DIRECTIVE 1: In the statute excerpt on certified capital companies, what share of a certified capital company's total certified capital may its total qualified investment outstanding in any one qualified business not exceed?
DIRECTIVE 2: From the statute excerpt on certified capital companies, reproduce everything from "The aggregate cumulative" down to "under this section.".
··· ARTICLE
Any business which is classified as a qualified business at the time of the first investment in said business by a certified capital company shall remain classified as a qualified business and may receive follow-on investments from any certified capital company, and such follow-on investments shall be qualified investments even though such business may not meet the definition of a qualified business at the time of such follow-on investments, provided, however, that such business continues to meet the requirements set forth in subparagraphs (A) and (C) of paragraph seven of subdivision (a) of this section, and such business reaffirms its intention to maintain its headquarters in New York and conduct its primary business operations in the state of New York as required in subparagraph (D) of paragraph one of this subdivision.

(3)

No qualified investment may be made by a certified capital company to the extent such investment would cause the company’s total qualified investment outstanding with respect to the qualified business receiving such investment to exceed fifteen percent of the total certified capital of the certified capital company at the time of such investment.

(4)

Documents and other materials submitted by certified capital companies or by businesses for purposes of the continuance of certification shall not be public records if such records are determined by the superintendent to be trade or business secrets and shall be maintained in a confidential manner by the superintendent.

(5)

The aggregate cumulative amount of all qualified investments made by the certified capital company for a certified capital company program from its starting date for such program will be considered in the calculation of the percentage requirements under subparagraphs (A), (B) and (C) of paragraph one of this subdivision, provided, however, that any amounts received by a certified capital company from a qualified business as (i) commitment fees, closing fees, or other similar fees (excluding reimbursement of out-of-pocket expenses, including legal fees and accounting fees) in excess of one percent of the certified capital company’s investment in the qualified business or (ii) license fees, royalties, or similar charges shall not be considered in any of the percentage calculations under this section.

(6)

Each certified capital company shall report the following to the superintendent: (A) As soon as practicable after the receipt of certified capital or an irrevocable funding commitment subject only to the receipt of an allocation pursuant to subdivision (h) of this section, (i) the name of each certified investor from which the certified capital was received, including such certified investor’s insurance tax identification number;

(ii)
······
··· RAW RECORDS
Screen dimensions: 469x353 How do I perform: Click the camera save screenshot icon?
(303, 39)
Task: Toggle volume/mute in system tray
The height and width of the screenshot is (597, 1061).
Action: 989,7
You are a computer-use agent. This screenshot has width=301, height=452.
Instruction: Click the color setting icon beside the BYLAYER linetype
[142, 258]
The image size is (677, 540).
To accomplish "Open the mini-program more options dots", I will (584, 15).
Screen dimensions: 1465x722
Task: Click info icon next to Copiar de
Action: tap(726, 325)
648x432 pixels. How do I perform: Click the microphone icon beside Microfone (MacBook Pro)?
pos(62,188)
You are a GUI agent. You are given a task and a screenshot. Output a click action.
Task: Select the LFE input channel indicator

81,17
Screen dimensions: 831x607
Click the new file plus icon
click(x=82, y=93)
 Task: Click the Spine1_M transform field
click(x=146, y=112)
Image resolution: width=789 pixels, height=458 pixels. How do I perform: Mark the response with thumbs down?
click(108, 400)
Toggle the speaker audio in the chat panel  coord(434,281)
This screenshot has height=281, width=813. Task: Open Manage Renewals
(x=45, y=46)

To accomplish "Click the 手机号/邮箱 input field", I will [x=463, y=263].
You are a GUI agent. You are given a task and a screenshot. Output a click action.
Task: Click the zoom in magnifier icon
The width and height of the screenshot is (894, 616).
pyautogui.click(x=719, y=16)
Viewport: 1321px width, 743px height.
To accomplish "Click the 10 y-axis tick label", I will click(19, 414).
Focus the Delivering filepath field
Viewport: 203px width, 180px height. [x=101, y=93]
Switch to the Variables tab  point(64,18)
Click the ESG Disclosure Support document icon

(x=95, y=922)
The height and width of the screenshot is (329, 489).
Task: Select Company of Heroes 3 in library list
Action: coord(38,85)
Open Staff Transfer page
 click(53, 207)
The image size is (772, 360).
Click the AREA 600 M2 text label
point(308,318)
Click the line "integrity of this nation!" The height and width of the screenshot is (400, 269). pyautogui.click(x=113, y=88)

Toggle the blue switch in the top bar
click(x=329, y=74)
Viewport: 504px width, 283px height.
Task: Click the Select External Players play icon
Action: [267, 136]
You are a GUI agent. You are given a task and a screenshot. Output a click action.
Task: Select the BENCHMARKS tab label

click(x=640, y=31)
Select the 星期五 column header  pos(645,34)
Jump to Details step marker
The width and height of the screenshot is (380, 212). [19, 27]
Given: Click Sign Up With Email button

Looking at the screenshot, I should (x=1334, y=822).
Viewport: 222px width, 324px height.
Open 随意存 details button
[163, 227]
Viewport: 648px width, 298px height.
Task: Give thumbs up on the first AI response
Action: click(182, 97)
······
TASK ANSWER 1: Fifteen percent.

TASK ANSWER 2:
The aggregate cumulative amount of all qualified investments made by the certified capital company for a certified capital company program from its starting date for such program will be considered in the calculation of the percentage requirements under subparagraphs (A), (B) and (C) of paragraph one of this subdivision, provided, however, that any amounts received by a certified capital company from a qualified business as (i) commitment fees, closing fees, or other similar fees (excluding reimbursement of out-of-pocket expenses, including legal fees and accounting fees) in excess of one percent of the certified capital company’s investment in the qualified business or (ii) license fees, royalties, or similar charges shall not be considered in any of the percentage calculations under this section.